No, they were nowhere near as advanced. There is nothing to indicate that europeans developed state-level civilizations, had cities or writing - all indicia of “advanced” civilization - at the time that these were enjoyed by Egyptians and Nubians.
Well, if you insist - the pyramids were built BEFORE Stonehenge, contrary to your express assertion that “…Stonehenge and many other henges were built BEFORE the Egyptians built the pyramids”.
Stonehenge: circa 2500 BC.
Pyramid of Djoser: circa 2667 to 2648 BC.
To my mind, that’s “about the same time” - for one, neither date is absolutely certain and could be out by centuries, particularly in the case of Stonehenge - but if you MUST have a WINNER, it would surely be … the pyramids. They are at least 148 years prior to Stonehenge, based on available evidence (approximations taken as true).
So … would you say that the New Guineans are “civilized”?
Well I’m not into recreational debate as such, feeling very knackered and about to get my head down.
But putting theoreticals behind us,perhaps you could tell us all about the great sub Saharan exploreres who actually left the continent, the overseas trade networks that they established, the incredible scientific discoveries that they made, (ANY science will do, mathematics, physics,chemistry,biology, medecine, logic,whatever),
Perhaps you could tell us about their literature…?
Except that there doesn’t seem to be any written language invented by the sub Saharans.
Ah I see No written history.
Perhaps you could inform us about their intent to make human rights a serious item, plus abolishing,for example slavery…?
Oh but the Africans are still to this day practicing it.
Not as indentured workers , but as full blown slaves.
There are more slaves, predominatley African slaves ,enslaved by Africans, today then there has been in all of history.
Wiki is not the most trustworthy of cites so I suggest that you go directly to the U.N. internet source.
I’ve been there, I’ve seen it, perhaps your Ebonics tutor can make it clearer to me .
With the caveat that being “Whitey”, I’m obviously a racist.
No written languages in Sub-Saharan Africa? No History or literature? No exploration or trade? No science or philosophy? Not so.
For many of those items, take a look at the Aksumites:
There you have it - sub-saharan Africans creating an “important trading nation”, trading with Rome and India, even acting as colonialists outside of Africa (!!!), named as one of the four major world powers of its day …
As for “overseas trade networks they established”:
Not too shabby, eh?
They certainly had written language:
As for scholarship, the most famous centre in sub-saharan africa was probably the masdjid of Sankore, part of the famous university of Timbuktu, in which “literature covering topics of science, math, and medicine are also observed, among other disciplines”:
…
All of the accomplishments you seek have, in point of fact, been accomplished by sub-saharan Africans. Obviously they are not incapable of science, literature, forming trade networks, etc. - because they have done all those things.
I thought the University of Timbuktu was established by the Tuareg Imashagan?

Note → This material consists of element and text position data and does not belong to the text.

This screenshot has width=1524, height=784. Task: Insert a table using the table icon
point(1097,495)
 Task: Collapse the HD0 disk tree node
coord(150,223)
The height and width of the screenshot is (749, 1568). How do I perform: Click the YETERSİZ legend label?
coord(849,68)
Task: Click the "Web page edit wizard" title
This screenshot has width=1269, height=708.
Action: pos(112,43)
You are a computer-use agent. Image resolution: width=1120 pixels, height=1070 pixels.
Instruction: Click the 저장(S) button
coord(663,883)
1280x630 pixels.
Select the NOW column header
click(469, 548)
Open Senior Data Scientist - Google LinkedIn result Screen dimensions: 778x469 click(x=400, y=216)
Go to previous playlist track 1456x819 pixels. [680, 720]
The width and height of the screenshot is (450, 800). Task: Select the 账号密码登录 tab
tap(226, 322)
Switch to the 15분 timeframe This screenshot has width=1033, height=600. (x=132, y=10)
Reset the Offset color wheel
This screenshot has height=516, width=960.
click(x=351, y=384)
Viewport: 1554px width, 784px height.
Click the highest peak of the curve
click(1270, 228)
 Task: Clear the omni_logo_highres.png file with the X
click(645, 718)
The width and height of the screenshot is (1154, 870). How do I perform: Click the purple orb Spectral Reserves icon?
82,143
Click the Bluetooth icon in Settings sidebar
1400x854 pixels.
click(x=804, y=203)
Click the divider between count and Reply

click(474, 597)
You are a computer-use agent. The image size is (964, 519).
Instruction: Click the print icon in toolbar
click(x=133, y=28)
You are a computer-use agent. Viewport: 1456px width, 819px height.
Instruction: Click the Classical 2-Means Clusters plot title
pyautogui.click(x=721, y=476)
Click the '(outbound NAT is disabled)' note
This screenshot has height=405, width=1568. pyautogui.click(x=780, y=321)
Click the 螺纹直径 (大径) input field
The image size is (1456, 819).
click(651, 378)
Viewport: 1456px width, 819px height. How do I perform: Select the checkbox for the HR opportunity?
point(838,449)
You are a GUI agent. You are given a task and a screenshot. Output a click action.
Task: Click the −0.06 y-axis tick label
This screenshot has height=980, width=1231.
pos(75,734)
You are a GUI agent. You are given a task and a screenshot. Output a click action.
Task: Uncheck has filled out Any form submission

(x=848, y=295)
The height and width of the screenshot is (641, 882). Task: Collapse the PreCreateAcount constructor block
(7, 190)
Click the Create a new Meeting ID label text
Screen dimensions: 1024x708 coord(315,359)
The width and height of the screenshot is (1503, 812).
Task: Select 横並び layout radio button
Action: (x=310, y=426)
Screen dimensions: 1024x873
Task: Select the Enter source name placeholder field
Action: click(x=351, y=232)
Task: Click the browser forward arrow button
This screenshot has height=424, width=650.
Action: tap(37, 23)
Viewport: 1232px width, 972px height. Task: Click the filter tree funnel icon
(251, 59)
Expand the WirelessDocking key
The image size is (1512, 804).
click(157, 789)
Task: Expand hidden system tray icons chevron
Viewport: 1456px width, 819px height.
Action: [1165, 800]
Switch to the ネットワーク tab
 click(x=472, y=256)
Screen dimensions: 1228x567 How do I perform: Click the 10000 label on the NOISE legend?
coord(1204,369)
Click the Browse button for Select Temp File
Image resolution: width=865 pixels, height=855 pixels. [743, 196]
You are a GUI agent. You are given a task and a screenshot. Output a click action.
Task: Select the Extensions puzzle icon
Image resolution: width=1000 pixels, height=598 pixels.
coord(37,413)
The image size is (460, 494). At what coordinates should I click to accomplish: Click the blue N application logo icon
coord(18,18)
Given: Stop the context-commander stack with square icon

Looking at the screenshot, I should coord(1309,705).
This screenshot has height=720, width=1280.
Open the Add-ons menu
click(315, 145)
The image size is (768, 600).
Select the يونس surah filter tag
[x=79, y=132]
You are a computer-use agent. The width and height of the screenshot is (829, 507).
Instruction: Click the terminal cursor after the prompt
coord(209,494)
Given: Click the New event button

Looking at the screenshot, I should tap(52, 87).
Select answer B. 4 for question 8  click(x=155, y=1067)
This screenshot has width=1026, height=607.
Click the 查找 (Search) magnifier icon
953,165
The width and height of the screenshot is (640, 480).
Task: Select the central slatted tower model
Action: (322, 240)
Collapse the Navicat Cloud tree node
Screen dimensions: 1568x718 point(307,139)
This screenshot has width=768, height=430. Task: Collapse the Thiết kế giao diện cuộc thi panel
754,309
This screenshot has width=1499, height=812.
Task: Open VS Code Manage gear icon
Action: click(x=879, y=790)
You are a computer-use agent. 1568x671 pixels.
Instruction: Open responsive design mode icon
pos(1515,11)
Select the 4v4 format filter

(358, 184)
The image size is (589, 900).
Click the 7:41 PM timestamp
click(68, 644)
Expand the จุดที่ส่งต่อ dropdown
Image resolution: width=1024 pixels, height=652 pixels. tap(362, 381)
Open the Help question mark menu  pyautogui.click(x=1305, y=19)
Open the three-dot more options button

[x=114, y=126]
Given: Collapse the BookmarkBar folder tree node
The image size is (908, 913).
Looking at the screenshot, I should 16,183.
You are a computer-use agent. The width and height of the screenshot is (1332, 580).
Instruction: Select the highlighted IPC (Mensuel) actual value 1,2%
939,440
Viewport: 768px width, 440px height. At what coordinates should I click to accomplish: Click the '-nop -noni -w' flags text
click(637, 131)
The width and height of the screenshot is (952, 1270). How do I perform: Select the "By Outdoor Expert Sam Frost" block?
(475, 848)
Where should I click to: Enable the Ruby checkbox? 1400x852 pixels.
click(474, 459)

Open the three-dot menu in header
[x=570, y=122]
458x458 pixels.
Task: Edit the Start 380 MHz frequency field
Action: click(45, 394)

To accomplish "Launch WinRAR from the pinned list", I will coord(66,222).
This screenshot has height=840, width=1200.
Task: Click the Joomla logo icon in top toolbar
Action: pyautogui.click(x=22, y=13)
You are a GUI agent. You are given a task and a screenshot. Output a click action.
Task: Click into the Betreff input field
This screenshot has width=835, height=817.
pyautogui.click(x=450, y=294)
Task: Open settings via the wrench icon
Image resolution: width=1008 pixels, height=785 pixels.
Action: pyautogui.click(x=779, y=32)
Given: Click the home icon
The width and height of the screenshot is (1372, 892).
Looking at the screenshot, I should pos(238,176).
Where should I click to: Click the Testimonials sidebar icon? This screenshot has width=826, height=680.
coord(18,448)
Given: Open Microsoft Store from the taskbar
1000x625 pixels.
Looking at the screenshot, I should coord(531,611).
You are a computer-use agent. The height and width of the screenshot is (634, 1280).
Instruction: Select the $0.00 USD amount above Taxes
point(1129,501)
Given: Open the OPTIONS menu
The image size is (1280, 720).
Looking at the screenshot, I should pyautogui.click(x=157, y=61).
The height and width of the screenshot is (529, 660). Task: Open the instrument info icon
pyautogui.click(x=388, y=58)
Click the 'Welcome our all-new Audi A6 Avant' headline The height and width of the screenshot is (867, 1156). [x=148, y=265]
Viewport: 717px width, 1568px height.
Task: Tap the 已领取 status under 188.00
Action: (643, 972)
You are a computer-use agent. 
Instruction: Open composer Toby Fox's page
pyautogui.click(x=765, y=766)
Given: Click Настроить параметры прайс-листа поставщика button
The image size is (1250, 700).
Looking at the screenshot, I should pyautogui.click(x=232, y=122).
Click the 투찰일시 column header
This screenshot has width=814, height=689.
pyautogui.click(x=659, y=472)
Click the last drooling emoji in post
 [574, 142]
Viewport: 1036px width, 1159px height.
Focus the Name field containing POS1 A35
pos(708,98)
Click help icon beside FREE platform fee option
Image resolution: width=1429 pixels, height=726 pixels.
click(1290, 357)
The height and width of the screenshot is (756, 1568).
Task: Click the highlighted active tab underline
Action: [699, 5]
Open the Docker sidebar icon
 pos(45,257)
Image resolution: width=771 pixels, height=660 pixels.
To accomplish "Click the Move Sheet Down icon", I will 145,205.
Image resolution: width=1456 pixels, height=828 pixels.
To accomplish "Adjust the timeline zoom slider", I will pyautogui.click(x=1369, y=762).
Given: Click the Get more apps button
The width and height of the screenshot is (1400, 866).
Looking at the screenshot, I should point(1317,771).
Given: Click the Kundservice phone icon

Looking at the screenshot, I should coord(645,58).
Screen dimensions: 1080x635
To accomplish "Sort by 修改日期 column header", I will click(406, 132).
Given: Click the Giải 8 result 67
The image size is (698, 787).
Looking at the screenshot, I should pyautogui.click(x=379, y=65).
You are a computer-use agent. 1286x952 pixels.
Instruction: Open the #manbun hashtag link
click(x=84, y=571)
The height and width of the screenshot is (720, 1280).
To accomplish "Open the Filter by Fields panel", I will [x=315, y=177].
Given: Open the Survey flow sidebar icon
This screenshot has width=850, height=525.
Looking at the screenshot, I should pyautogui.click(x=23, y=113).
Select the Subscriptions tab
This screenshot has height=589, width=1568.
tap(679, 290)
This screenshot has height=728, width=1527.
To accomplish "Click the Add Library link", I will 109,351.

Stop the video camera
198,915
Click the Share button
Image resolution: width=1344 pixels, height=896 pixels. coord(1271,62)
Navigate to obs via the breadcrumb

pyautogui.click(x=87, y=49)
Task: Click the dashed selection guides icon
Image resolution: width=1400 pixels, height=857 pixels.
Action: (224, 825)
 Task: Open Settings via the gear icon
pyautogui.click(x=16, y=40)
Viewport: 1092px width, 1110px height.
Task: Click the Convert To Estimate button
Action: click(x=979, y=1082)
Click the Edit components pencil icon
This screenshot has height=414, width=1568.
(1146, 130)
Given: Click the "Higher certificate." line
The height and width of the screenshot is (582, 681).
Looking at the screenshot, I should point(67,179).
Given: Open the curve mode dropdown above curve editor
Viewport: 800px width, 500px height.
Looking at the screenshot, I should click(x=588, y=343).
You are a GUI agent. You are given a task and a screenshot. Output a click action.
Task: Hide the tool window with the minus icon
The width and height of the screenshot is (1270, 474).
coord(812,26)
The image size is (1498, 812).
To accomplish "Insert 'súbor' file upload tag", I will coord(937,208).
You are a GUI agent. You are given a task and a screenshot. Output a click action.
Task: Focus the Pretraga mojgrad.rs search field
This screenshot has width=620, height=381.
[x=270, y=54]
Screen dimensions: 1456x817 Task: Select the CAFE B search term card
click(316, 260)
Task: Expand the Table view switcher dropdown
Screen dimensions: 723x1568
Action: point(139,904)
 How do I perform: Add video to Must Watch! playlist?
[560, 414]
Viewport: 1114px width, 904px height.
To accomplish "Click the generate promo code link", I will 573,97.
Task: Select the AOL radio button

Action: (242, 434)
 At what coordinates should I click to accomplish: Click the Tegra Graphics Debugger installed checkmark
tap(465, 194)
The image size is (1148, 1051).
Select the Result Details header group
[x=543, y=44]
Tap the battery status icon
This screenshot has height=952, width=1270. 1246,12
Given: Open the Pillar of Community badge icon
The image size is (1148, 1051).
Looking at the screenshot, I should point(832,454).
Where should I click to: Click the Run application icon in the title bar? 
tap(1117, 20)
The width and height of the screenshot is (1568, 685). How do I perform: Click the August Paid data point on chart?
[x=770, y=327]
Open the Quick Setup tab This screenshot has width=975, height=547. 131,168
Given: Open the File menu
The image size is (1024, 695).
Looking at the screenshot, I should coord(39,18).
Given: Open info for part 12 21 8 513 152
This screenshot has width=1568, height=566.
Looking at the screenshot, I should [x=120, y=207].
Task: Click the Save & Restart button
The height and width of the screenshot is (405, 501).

These were saharan nomads with mixed ancestry. Some have significant sub-saharan ancestry as they were involved in operating the trans-Saharan slave trade.
Timbuktu’s golden age was during the Songhai empire.
Again, “black” and “not black” are not meaningful terms in the Sahel, unless you are specifically talking about Europeans. The Taurags are not “mixed race” anything. They are simply Taurags, as they have been for thousands of years.
The most brutal slave trade in Africa right now is child slave labor for use on cocoa plantations, the majority of which gets bought by foreign companies. Traditional African slavery is something a bit different. It’s more like a very heavy caste/serf system. Slaves can and do work for wages, buy themselves out of slavery, and even own slaves themselves. It’s bad and needs to be abolished, but it is it’s own system and not like what we think of when it comes to classical “slavery.”